Plusieurs milliards de dollars débloqués

A défaut d’avoir réussi à convaincre les Etats de s’engager sur des plans nationaux, Antonio Guterres est parvenu à faire bouger les lignes des acteurs économiques. Entre samedi et lundi, le sommet a donné lieu à pléthore d’initiatives sur des sujets thématiques, comme l’adaptation au réchauffement, la sortie du charbon ou la neutralité carbone – auxquelles se sont également joints des Etats. Tandis que 87 entreprises internationales (Danone, Engie, Ikea, L’Oréal, Nestle, Sodexo, etc.) s’engageaient à s’aligner sur l’objectif de limiter la hausse des températures à 1,5 °C, quinze gouvernements (Argentine, Inde, Sénégal, etc.) et dix entreprises (Enel, Saint-Gobain, etc.) promettaient d’accélérer l’efficacité énergétique de 3 % par an.

De nombreux acteurs ont également mis la main au portefeuille, la finance s’avérant le nerf de la guerre des négociations climatiques. La Fondation Bill et Melinda Gates, la Banque mondiale et plusieurs gouvernements ont annoncé débloquer 790 millions de dollars (720 millions d’euros) pour renforcer la résilience de 300 millions de petits exploitants agricoles face à l’augmentation des impacts climatiques. Les vingt-cinq plus grandes banques nationales et régionales de développement, dont l’Agence française de développement, ont pour leur part décidé de financer 1 000 milliards de dollars (910 milliards d’euros) de projets climat d’ici à 2025. Elles ont également lancé un partenariat avec le Fonds vert pour le climat, l’un des mécanismes financiers créés pour mobiliser l’argent des pays du Nord en faveur de ceux du Sud, qui totalise désormais 7 milliards de dollars (6,4 milliards d’euros) pour sa recapitalisation.

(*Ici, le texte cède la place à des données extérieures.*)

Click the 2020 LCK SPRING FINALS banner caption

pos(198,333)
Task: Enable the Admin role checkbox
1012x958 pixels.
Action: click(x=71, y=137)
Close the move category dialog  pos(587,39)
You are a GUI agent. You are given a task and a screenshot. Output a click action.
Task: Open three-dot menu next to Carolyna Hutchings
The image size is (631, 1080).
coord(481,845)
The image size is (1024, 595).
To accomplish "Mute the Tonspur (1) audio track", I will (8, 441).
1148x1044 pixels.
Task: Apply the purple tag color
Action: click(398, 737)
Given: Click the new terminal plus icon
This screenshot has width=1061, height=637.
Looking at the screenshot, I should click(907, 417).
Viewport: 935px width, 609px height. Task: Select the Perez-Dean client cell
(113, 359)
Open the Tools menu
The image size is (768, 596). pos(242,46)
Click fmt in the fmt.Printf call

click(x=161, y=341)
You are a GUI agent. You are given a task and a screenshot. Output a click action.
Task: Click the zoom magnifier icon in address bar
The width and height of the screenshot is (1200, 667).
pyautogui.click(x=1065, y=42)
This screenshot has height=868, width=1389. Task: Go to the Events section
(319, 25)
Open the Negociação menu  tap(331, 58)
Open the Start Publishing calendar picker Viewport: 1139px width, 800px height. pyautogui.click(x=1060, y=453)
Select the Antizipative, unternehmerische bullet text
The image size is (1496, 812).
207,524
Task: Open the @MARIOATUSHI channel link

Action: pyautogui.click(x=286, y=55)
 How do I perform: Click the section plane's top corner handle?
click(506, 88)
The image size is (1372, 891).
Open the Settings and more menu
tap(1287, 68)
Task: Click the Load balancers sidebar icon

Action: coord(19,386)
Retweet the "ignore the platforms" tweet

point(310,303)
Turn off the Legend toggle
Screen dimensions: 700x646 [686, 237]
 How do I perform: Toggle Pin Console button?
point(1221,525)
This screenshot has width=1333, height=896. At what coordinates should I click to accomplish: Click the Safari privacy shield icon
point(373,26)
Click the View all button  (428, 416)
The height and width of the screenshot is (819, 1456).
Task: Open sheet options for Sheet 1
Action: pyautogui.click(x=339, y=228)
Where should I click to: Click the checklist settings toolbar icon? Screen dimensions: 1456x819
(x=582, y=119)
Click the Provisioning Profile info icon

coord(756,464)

Si Andrew Steer, le président du WRI, félicite un « secteur privé et des acteurs infranationaux qui avancent plus vite que les gouvernements nationaux », Jennifer Morgan, directrice de Greenpeace International, voit, elle, « des engagements trop vagues et un manque de crédibilité ». « On n’a plus le temps pour les initiatives volontaires d’entreprises, juge-t-elle. Il faut des réglementations étatiques qui mettent fin aux énergies fossiles et modifient en profondeur les transports ou les bâtiments. »

L’observatrice met toutefois au crédit de ce sommet, « qui ne peut pas être qualifié d’échec », d’avoir remis le climat sur la table des dirigeants. « Nous avons encore beaucoup de chemin à faire pour remporter cette course », a conclu Antonio Guterres, appelant les pays à être aux rendez-vous des COP25 et CO26. Les jeunes qui défileront une fois de plus dans le monde, vendredi 27 septembre, sauront leur rappeler de joindre le geste à la parole.

Audrey Garric (New York, envoyée spéciale)

Greta Thunberg et quinze autres jeunes intentent une action juridique contre cinq pays. Seize jeunes de 8 à 17 ans, venus de douze pays et emmenés par la Suédoise Greta Thunberg, ont annoncé, lundi 23 septembre, le dépôt d’une plainte visant cinq pays pollueurs : France, Allemagne, Argentine, Brésil et Turquie. Ils estiment que l’inaction des dirigeants est une atteinte à la convention de l’ONU sur les droits de l’enfant, signée il y a trente ans. « Ils n’ont pas tenu leurs engagements », a déclaré Greta Thunberg, en marge du sommet sur le climat de l’ONU. « Chacun de nous a vu ses droits violés et reniés. Nos avenirs sont en train d’être détruits », a ajouté l’Américaine Alexandria Villasenor. Cette plainte inédite a été déposée avec l’aide du cabinet international d’avocats Hausfeld et la bénédiction de l’Unicef. Elle s’inscrit dans le cadre d’un « protocole optionnel » méconnu de la convention : il autorise depuis 2014 des enfants à porter plainte devant le comité des droits de l’enfant de l’ONU, s’ils estiment que leurs droits sont bafoués. Les pays visés avaient ratifié ce protocole.